Forty-seven years later, Canada is governed by a party representing that very coalition. But as conservatives gathered in Ottawa this month to discuss the state of their movement, dissonance and discontent, rather than celebration, were the orders of the day.
Eight years into its mandate Stephen Harper’s government feels tired, both politically and ideologically. When the junior Manning arrived in Ottawa just over two decades ago alongside fifty-one other Reform Party MPs, including Stephen Harper, his goal was not only the realignment of the Canadian right, but the wholesale transformation of a Canada that had been governed by the Liberal Party, with only brief interludes, since before the Second World War.

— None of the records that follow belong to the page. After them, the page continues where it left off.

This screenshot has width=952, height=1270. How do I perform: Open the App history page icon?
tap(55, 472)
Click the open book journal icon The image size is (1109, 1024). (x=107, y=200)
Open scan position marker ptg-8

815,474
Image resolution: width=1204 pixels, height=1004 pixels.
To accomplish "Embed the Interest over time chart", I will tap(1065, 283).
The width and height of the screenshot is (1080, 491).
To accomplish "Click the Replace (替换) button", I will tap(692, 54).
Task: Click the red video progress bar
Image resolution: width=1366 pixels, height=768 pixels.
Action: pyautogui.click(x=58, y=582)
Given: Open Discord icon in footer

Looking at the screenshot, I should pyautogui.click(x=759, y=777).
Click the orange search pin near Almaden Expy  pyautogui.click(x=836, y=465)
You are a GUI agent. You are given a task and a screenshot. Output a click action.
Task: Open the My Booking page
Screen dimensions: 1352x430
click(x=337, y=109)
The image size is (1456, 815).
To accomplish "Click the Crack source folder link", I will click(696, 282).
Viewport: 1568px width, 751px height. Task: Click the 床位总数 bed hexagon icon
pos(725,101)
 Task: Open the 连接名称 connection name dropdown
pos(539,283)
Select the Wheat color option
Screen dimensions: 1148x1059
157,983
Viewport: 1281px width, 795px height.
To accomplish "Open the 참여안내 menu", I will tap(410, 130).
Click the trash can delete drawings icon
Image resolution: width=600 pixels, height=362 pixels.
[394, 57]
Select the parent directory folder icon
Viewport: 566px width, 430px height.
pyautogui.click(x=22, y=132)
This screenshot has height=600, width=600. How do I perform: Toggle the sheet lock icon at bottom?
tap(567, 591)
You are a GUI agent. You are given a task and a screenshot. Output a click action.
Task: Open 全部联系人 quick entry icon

Ottawa was in crisis. Immovable constitutional negotiations had broken up Brian Mulroney’s once-invincible coalition into a host of ideological shards. Into this turmoil stepped the Reform Party, preaching its message of social conservatism, a smaller state and the need for sweeping democratic transformation. Unlike the more traditionalist and centrist PC Party, Reform carried with it the energy and pathologies of a grassroots protest movement, preoccupied as much by the desire to reform democratic institutions as the aim of advancing explicitly conservative objectives. (Manning even initially attempted to brand the party as “neither left nor right” and “more reformist than conservative.”)
The tension between these disparate thrusts—reformism/conservatism, movement/party—has haunted Reform and its successors, the Canadian Alliance and the Conservative Party of Canada, ever since. Today, in the midst of a Conservative majority government no less, many of the objectives which originally brought Reform to Ottawa seem very distant indeed.
Under Stephen Harper’s leadership the Conservatives have adopted ironclad message control and rigid party discipline. Despite promising never to appoint unelected Senators, the prime minister has put fifty-one into the Red Chamber, including several party operatives and defeated House candidates. Finance Minister Jim Flaherty, formerly an arch-conservative and a key figure in Mike Harris’ “Common Sense Revolution,” has even learned to stop worrying and love Keynesian economics. Publicly-funded advertisements cheerleading government spending programs are now seen from St. John’s to Vancouver Island. Social conservatism has not only been abandoned, but is actively suppressed within the party caucus.
These transgressions against Reform Party orthodoxy were clearly on the minds of many delegates at the Manning Centre Conference, an annual event that displays impressive levels of dynamism and idealism conspicuously absent from the parliamentary wing of the conservative movement.
The sense of separation between party and movement pervades every aspect of the conference. Tables in the main foyer outside the convention halls lean heavily towards social and religious conservatism. Several of the speakers are American conservatives peddling ideas far to the right of the Canadian mainstream, which would never see the light of day in Stephen Harper’s cabinet. But at one session, pollster Andre Turcott announced that the public is largely uninterested in the issues that matter to conservative activists, and spoke openly about the party as a “brand.”
In his keynote address, Preston Manning proclaimed that declining voter turnout is the most serious problem facing Canadian democracy. At the same time, the Conservative government is pursuing legislation which critics say seems designed to lower voter turnout.
The party and the movement may belong, as Manning puts it, to the same “extended family.” But at present this family is deeply dysfunctional, torn between the perceived exigencies of winning and maintaining power and the desire of activists to see genuine conservatism reach more deeply into Canadian society.
Such tensions are largely alien to the political centre, represented in Canada by the Liberal Party, which explicitly rejects populism as divisive and tends towards managerial governance and elitist brokerage. But these conflicts remain equally important on the other side of Canadian politics, represented by the NDP.
Like Reform, the original caucus of the Co-operative Commonwealth Federation (CCF) arrived in Ottawa with political ideas antithetical to the mainstream that have since woven themselves into the fabric of daily Canadian life and been implemented in public policy (see: universal health care). Like the Conservative Party, New Democrats have western, agrarian, populist roots. Both began as social movements with reformist ideologies and transformed into political parties competing for power.
In 2011, Canadians for the first time selected political parties of the populist right and left as both their Government and Official Opposition. As the Canadian left gathers in Ottawa later this month for the Broadbent Institute’s “Progress Summit,” much about the political future of Canada may depend on who manages the tension between party and movement more constructively.